# 課題内容
作業回想法についての文章のうち、「2. 動作の記憶 (手続き記憶)」から始まり「導してもらうように進めます。」で終わる部分を、「スタッフ」を「介護職員」に置き換えて書き直してください。

# 提示文
認知症者の残存能力

1. 昔の記憶 (遠隔記憶)

2. 動作の記憶 (手続き記憶)

3. 感情

4. 身体機能

5. 社会性


作業回想法

 作業回想法は従来の回想法に古い生活道具などを使う作業を組み合わせたものです。認知症者の残存能力が発揮されやすく、脳活性化リハの5原則に基づいて実施しやすい回想法の手法の一つです。

   作業回想法では、対象者が体験してきた家事、手仕事、遊びなどをテーマに、なじみのある懐かしい道具を用い、スタッフに対して作業の仕方を指導してもらうように進めます。 

    認知症の人が慣れ親しんだ古い生活道具を見たり、触ったり、匂いをかいだり、五感を刺激しながら昔を懐かしむことが原則①の「快刺激」となります。


 

    認知症になっても比較的保たれやすい昔の記憶 (遠隔記憶)の回想を促すと同時に、作業を通じて認知症になっても保たれやすい手続き記憶 (動作の記憶)を活用するため、従来の会話のみの回想法よりも能力が発揮されやすく原則⑤「失敗を防ぐ支援」が可能です。

   道具の使い方を実演してもらうことで様々な手振り・身振りが出現し、楽しい雰囲気となります。


   

 

 

    スタッフに対して作業の仕方を指導することで、高齢者本来の「人に教え伝える」という原則④の「役割」を果たします。


 

  

  グループ内で思い出を語り合うことが原則③の「双方向コミュニケーション」となります。

# 提供項目

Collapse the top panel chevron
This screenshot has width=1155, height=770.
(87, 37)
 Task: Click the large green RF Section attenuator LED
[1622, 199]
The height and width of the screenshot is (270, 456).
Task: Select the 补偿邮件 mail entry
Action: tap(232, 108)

# 解答
2. 動作の記憶 (手続き記憶)

3. 感情

4. 身体機能

5. 社会性


作業回想法

 作業回想法は従来の回想法に古い生活道具などを使う作業を組み合わせたものです。認知症者の残存能力が発揮されやすく、脳活性化リハの5原則に基づいて実施しやすい回想法の手法の一つです。

   作業回想法では、対象者が体験してきた家事、手仕事、遊びなどをテーマに、なじみのある懐かしい道具を用い、介護職員に対して作業の仕方を指導してもらうように進めます。